Hopefully they get it working quick and there's no security issues with it .


----------



## eamo (8 Dec 2011)

i agree it is dreadful,why the change ,it was fine.eamo


----------



## Boyd (8 Dec 2011)

Same issue for me, completely hangs in Chrome, FireFox loads the homepage eventually but the secure part of the site itself is unuseably slow


----------



## theresa1 (8 Dec 2011)

Another P.R. disaster - terrible trouble trying to log in all the way.


----------



## Latrade (8 Dec 2011)

Can't access in Chrome or Safari. This is not fun.


----------



## Stephanno (8 Dec 2011)

Same here, with Safari and Firefox: login page open slowly and once clicked on continue the page just reset


----------



## jpd (8 Dec 2011)

It is VERY slow - hopefully they can tweak a few things and improve the speed.


----------



## Yakuza (8 Dec 2011)

It's dog slow, and I have to say I don't think much of the new look / feel or functionality.  Did they even bother to do any load testing before unleashing it on the public?  Not even a € sign on the page, just (left-justified, which really bugs me when dealing with numbers) columns prefixed with "eur".
Lazy and sloppy.

Bring back the old one, and back to the drawing board with it.


----------



## Guns N Roses (8 Dec 2011)

I agree with all of the above comments. The old site was great as it was very easy to use. Pls bring back the old one or I will be moving Banks.


----------



## jpd (8 Dec 2011)

Well, I think new look is more modern - not sure that I can spot much in way of new features - although showing online payments limits is a good idea.

Agree that no euro symbol is a big minus as is not right-adjusting the numbers - maybe that an indication of the euro demise - do they know something we don't?

It is a problem load-testing apps like this - but hopepfully that can be done rapidly once they get some real-time data to identify blockages and slow running processes.


----------



## mammyof2 (8 Dec 2011)

I don't like the new look, although I'm willing to accept that this is an innate 'if it ain't broke, don't fix it' conservatism on my part which may  be misplaced once I get used to it.
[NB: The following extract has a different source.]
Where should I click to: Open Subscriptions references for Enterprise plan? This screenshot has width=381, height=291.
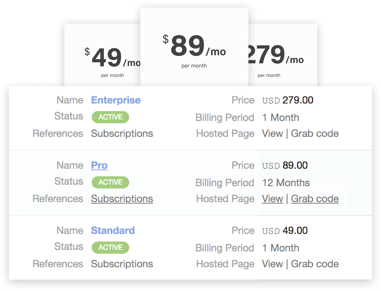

But the SLOWNESS .... holy god, if this continues, I am changing banks. It took me 35 minutes today to look through the transactions of 3 accounts and transfer some money from one account to another. AARRGGHH. Not good marketing at all.


----------



## KoolKid (8 Dec 2011)

Terribly slow today. I even got logged out a page load was taking so long.


----------



## thedarkone (9 Dec 2011)

Received this message last night.
*"Dear Customer*​ We are aware of an issue  with accessing 365 on line, this matter is currently under investigation and we  will revert with an update as soon as possible.​  We wish to apologise for any inconvenience caused"

Still unusably slow this morning.  Absolutely dreadful stuff.


----------



## Gulliver (9 Dec 2011)

*Error in Menu for Domestic transfer*

There is clearly an error in the menu for transferring funds.  The menu item for "domestic Transfer" should offer payment to other accounts.  It currently is identical to the menu item for transfer between two accounts of your own.


----------



## jpd (9 Dec 2011)

I think you have to add payees before doing the transfer.

Also, it seems much quicker today


----------



## JJ47 (9 Dec 2011)

do we have to go anr re-enter all our benficiaries again, for money transfers etc??


----------



## Lance (9 Dec 2011)

No.


----------



## allenk (10 Dec 2011)

I can't login in full stop!


----------



## Boyd (10 Dec 2011)

I can login but tried to do a money TX and got error saying "Unable to process, please try again later"

Not trusting doing anything with it until all issues are sorted


----------



## KoolKid (10 Dec 2011)

JJ47 said:


> do we have to go anr re-enter all our benficiaries again, for money transfers etc??


 
Mine were all still there.
Goto Money Transfer & then Domestic Transfer.


----------



## Purple (11 Dec 2011)

I can't pay bills (I get an error report). Had to use the phone. 
That took me back a few years!


----------



## RichInSpirit (12 Dec 2011)

My worry about it as well, if it freezes mid transaction etc. is your money safe ? Ie security issues. 

They should fire their IT guy.  It can't be that hard to design a professional looking secure web site. ?


----------



## jasconius (12 Dec 2011)

I agree with everything said.
This new look is unrecognisable compared to the the old version and hard to get around. It does not give me any confidence that the transaction is done - have to keep checking my balance.

Is it the IT dept's responsibilty or the Marketing Dept's? Either way I don't see any improvements.


Let's have the old one back.


----------



## RichInSpirit (12 Dec 2011)

I've been using Google Chrome as my browser for nearly the full year now , but I also have Firefox installed. I upgraded my Firefox and tried the 365online with it and it seemed to work very good. Paid 2 items (within the BOI family) and I could see the transactions went through.
Only further criticism is that on the old site when paying bills it used to indicate how much money was available to make the payment. I don't see this on the new site. ? ( I have an overdraft who's limit is meant to be reducing per month, but I loose track of it  )


----------



## DoctorEvil (12 Dec 2011)

The new transfer money is a step back from the old functionality.
There used to be a radio button to select which account which showed all information on account including reference, account no. etc 
Now it just has a drop down and just gives reference no. 
I have multiple accounts with similar references and now I have to remember which is which every time instead of double checking the account no.
There is no option to change the reference either!


----------